Livros não temos, mas agulhas ainda há muitas

Se os livros nos faltam, sobram-nos agulhas, num massacre afiado que tomou papel central nos noticiários e na propaganda anti-pandémica.

Todos sabemos que são perigosos. Aquelas capas, aquelas letras, aquelas superfícies expostas ao ar, a que qualquer vírus depressa se agarra usando com astúcia as minúsculas espículas que conhecemos dos desenhos. Foi certamente por isso que proibiram os livros de ser vendidos directamente nas livrarias (que fecharam) e também em supermercados (para não beneficiar, neste período, uma tão desleal concorrência). Assim, quem trouxer para casa um pargo, talvez possa aventurar-se à Truta de Schubert, mas nunca ao Peixe Dourado de Le Clézio. Esse, terá de o encomendar pela internet e esperar. Como é de papel, é peixe que não se estraga.

Por isso e não só. Também pela habitualmente tumultuosa frequência das livrarias nacionais. Quem é que, passeando no Chiado lisboeta ou na Baixa portuense, não teve já de se afastar dos passeios, tal a quantidade de gente que transborda desses antros de papelada, só para sair de lá com sacos cheios de livros? Não é uma ameaça à saúde, em tempos de pandemia?

A bizarria aqui caricaturada já foi comentada por muita gente, e só no PÚBLICO tivemos os artigos de António Carlos Cortez, Clara Capitão ou Nelson Nunes. Do governo, sempre tão lesto a despachar outras trivialidades, nada se ouviu sobre o assunto.
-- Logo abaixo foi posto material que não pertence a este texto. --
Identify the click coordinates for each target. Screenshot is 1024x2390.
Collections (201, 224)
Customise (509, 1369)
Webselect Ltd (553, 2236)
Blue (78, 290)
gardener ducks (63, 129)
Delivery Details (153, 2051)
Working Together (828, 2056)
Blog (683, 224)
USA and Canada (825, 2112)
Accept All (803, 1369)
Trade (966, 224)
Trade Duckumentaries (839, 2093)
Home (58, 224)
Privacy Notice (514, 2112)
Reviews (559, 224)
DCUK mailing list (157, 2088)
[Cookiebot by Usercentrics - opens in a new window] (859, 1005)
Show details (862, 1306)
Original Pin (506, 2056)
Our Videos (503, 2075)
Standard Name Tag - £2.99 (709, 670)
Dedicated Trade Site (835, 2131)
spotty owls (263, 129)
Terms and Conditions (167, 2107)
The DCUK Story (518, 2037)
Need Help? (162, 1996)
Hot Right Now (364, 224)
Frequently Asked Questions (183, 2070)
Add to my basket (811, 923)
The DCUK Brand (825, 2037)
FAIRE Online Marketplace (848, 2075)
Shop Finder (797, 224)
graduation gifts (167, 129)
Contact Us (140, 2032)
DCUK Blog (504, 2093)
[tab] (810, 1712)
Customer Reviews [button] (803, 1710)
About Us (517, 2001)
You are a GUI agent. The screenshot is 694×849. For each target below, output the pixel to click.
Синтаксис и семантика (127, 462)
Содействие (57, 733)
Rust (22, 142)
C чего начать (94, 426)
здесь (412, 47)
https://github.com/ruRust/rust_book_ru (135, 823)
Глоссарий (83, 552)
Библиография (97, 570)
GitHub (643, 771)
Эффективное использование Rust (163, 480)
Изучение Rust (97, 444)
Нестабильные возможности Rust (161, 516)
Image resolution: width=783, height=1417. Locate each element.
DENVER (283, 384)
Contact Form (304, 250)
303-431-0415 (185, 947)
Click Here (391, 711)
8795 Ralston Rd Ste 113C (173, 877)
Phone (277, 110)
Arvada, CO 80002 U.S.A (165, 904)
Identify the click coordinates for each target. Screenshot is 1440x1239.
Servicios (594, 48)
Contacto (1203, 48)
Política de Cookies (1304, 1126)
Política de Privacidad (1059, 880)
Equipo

Os livros, que na mais recente sebenta anti-covid-19 foram relegados para o lugar de bens “não essenciais”, têm pela frente um longo sono, em prateleiras de lojas compulsivamente fechadas ou tapados com lonas e plásticos (como se fossem pornografia) nos lugares onde, existindo, não se podem comprar.

Mas se os livros nos faltam, sobram-nos agulhas. Aliás, a agulha tomou papel central nos noticiários e na propaganda antipandémica. Usando um trocadilho do acordo ortográfico, tornámo-nos espectadores de espetadores. Gente que, com a melhor e a mais nobre das intenções, vai espetando braços na procissão vacinatória que nos coube. E as câmaras, sem outra novidade que não seja a cor ou a forma dos tecidos que se afastam para a agulha penetrar as carnes, vão captando tudo: o momento em que a agulha é experimentada, o êxtase da aspiração do líquido do minúsculo frasquinho que o contém e depois o momento de ser cravada em braços de todo o tipo, gordos, magros, flácidos, elegantes, bonitos, feios. Um tédio de agulha em riste, repetitivo, mas alcandorado a gesto simbólico e em modo contínuo.

Era necessário tal desfile de picaduras, a lembrar o “Ai chega, chega, chega, chega ó minha agulha” da Beatriz Costa? Não seria, se outra coisa de interessante se filmasse. Mas à falta de melhor, sempre que se fala em Pfizer, AstraZeneca ou Moderna (nomes que o cidadão vai decorando como se fossem jogadores de futebol), lá vem a salvadora agulhinha, um massacre para quem tem fobia a tais objectos afiados e um saudoso deslumbre para quem lhe dá outros usos. Seria diferente, se o alvo das agulhas fossem, não braços mas glúteos? Certamente, a menos que os noticiários passassem a ostentar bolinha vermelha nas passagens mais… picantes.

Mas aquele acto mais simples, mais essencial, que já vem de epidemias antigas e se aconselhou tanto no início, o simples lavar de mãos? Onde está, que as câmaras não o captam? Será porque as torneiras são feias? Será que a água a correr irrita os telespectadores? Será porque as mãos são menos fotogénicas do que os ombros, sobretudo neles se espetarem agulhas?

Mesmo na ausência de livros, tais escolhas alimentam mutações culturais. Coisas que antes eram associadas a vícios ou temores, como agulhas, seringas, doses, álcool, máscaras, delação ou DGS, agora são símbolos benignos de saúde. Na agulha, substituímos e toxicodependência pela vacinodependência, tanto maior quanto escasseiam as doses (onde é que já ouvimos isto?). E a delação, agora, é também benigna. Em tempos idos, quando um vizinho fazia algo ilegal havia alguém pronto a denunciá-lo à DGS. Agora também, só que a DGS já não é a sinistra polícia política do Estado, mas sim a Direcção-Geral da Saúde, e o acto ilegal já não é uma reunião numa cave para uma leitura colectiva de Marx mas sim uma reunião numa cave para rodadas colectivas de cerveja com queijos, presunto e uns mariscos à mistura.

Tudo isto dava um livro. Se alguém o escrevesse. E se houvesse lugar onde comprá-lo.